Some say we live in two countries - India and Bharat. The former is the one where the success stories lie, while the latter only has failures and disappointments. The gap between the two continues to increase as India marches forward, leaving Bharat far behind.
Most experts acknowledge that just as the superior performance of the aggregate Indian economy is now beyond question, equally beyond question is the fact that inequality in India is also growing. "It is unpardonable that an economy that is doing so well overall has somewhere between 220 to 280 million people living below the poverty line," economist Kaushik Basu observed in a recent article.
An attempt, perhaps, is now being made to pull those out of poverty and bridge the yawning gap between urban and rural India. The Rs 60,000 crore loan waiver package announced by the Congress-led United Progressive Alliance government to extend a helping hand to nearly four crore poor and marginal farmers in the country can be seen as a move in that direction.

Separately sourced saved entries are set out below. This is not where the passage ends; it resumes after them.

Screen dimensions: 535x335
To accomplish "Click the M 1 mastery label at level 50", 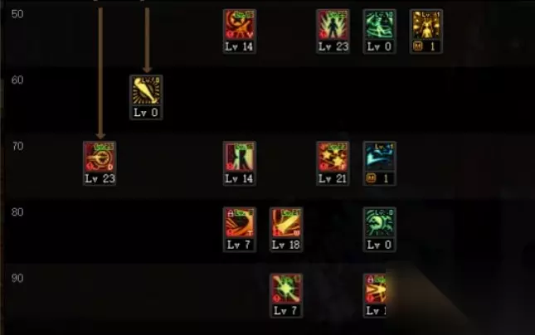I will coord(426,46).
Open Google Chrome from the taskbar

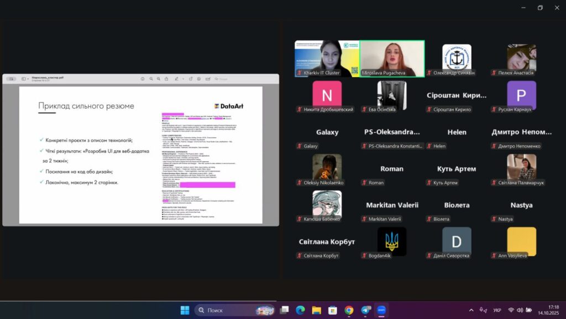point(349,310)
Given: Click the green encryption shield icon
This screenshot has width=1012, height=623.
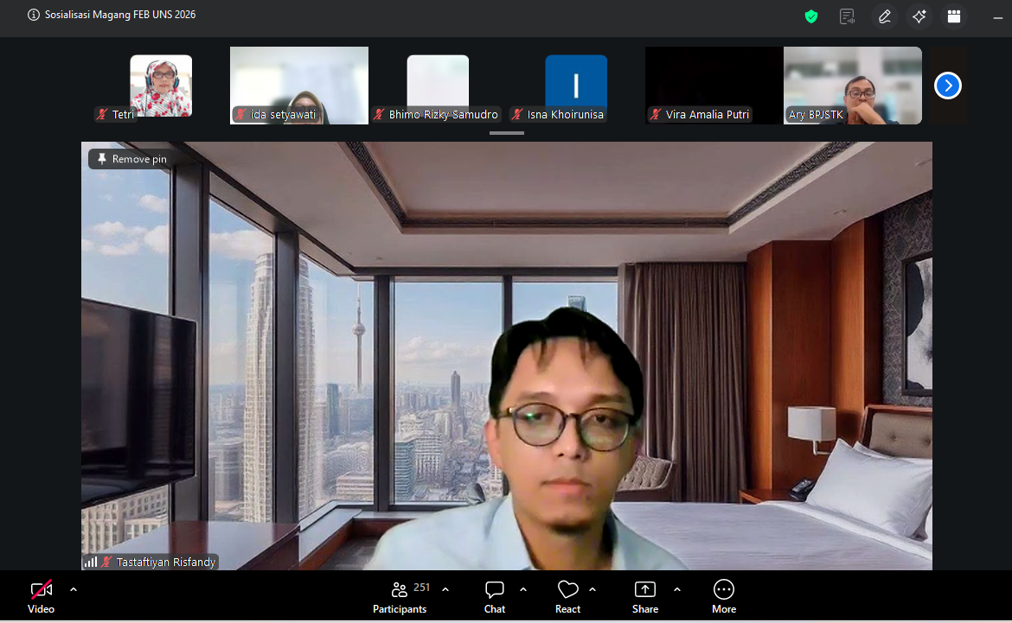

The political opponents of the ruling UPA coalition have dismissed the move as a "gimmick" aimed at wooing the rural poor before the elections that are due early next year. Others have hailed the move but have spoken about its inadequacies. The method used in identifying poor and marginal farmers who qualify for the waiver has been based purely on their land-holdings. No attempt has been made to differentiate the categories of land into arid, semi-arid or irrigated. Many of the farmers who have been left out because of their larger land-holdings depend heavily on the rains for their crops. Quite a few of them are from areas that have had the highest number of farmers' suicides in the country.

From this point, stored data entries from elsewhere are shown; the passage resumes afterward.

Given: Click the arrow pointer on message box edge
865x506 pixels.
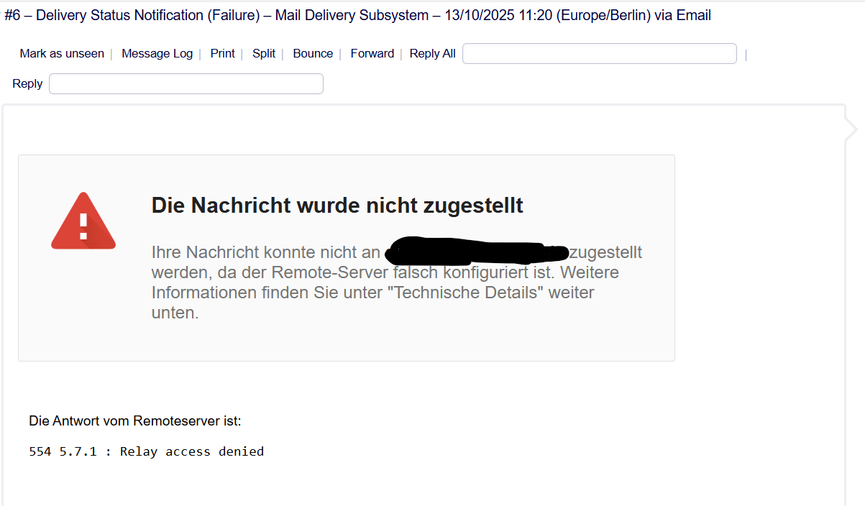Looking at the screenshot, I should [x=851, y=129].
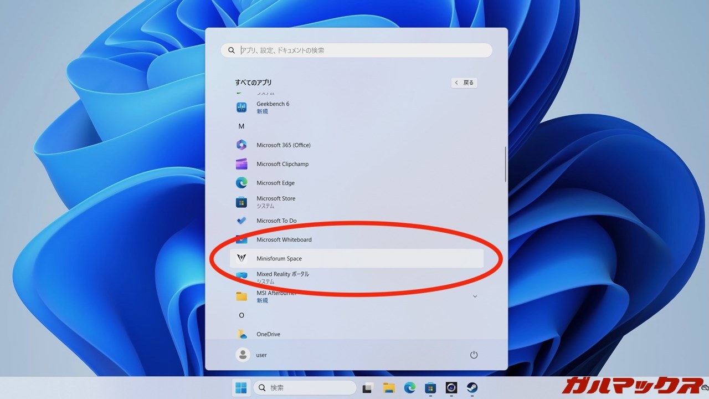The width and height of the screenshot is (709, 399).
Task: Launch Geekbench 6 from the app list
Action: coord(273,107)
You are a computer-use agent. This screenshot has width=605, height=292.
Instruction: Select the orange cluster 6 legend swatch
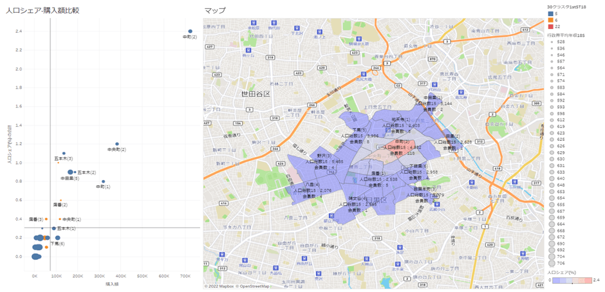(550, 19)
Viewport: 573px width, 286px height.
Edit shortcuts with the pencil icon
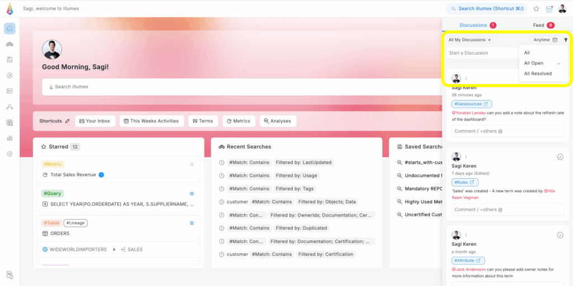[x=68, y=121]
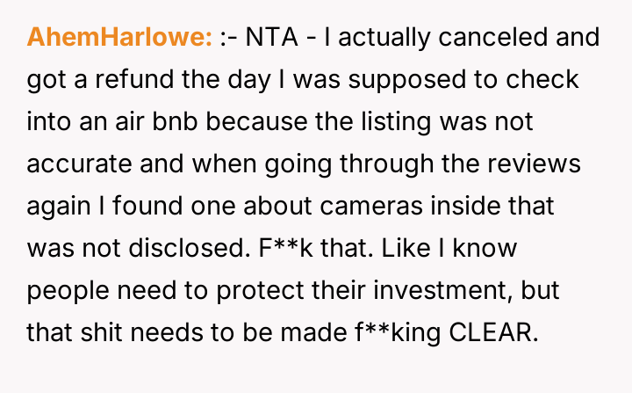Viewport: 632px width, 393px height.
Task: Click the word "people" in the comment
Action: [x=64, y=289]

Others have argued that the loans that are being waived by the government are mainly from the banks and other financial institutions. But a large number of families in rural India also depend heavily on loans from privates sources like money-lenders, traders and relatives. Rough estimates show that this amount is over Rs 50,000 crore and the steep interest rates that they pay for the loans run into nearly Rs 30,000 crores.
Most of these loans are taken for non-farming activities. Much of it goes for medical expenses and in other household costs. According to a World Bank report, nearly a quarter of Indians hospitalised in a single year fall below the poverty line. This means that it is the 'poorest of the poor' that spend the maximum, selling off most of their assets to get medical help.

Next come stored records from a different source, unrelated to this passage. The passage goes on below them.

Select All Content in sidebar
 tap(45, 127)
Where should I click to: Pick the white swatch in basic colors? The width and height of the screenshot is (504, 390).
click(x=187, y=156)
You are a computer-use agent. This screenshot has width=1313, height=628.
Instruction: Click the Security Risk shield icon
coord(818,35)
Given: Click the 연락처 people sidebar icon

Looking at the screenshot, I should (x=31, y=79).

The government's loan waivers come with a series of other policies that include insurance and medical cover for the poor and marginal farmers and a proposed smart card that will provide them with food grains at much lower prices than what is available in the market. In addition, it has also introduced the National Rural Employment Guarantee Scheme, which from April is being extended to all the districts in the country and under which all rural families will be assured at least 100 days of employment in a year.
It is interesting to note that though the employment guarantee scheme was introduced some years back, most state governments, irrespective of their political affiliations, have failed miserably in taking advantage of it. Studies show that in most of states only 40 per cent of the scheme had been utilised. This means that most rural families in the country had been deprived of at least 60 per cent of their income due to apathy and inefficiencies of state governments.
Concerns have also been raised from some quarters over multinationals' attempts to take control of agricultural farmland by gradually easing out the rural poor. Yet others have argued the need for weaning away most of the 60 per cent and more people of the population that continues to depend on agriculture for livelihood into other sources of income.
None of the issues has easy answers. But despite its weaknesses and flaws, the loan waiver has managed to bring agriculture on the centre stage of India's political discourse. Only a collective effort by political parties and opinion makers in the country can now ensure that it remains there till the gap between India and Bharat fades away.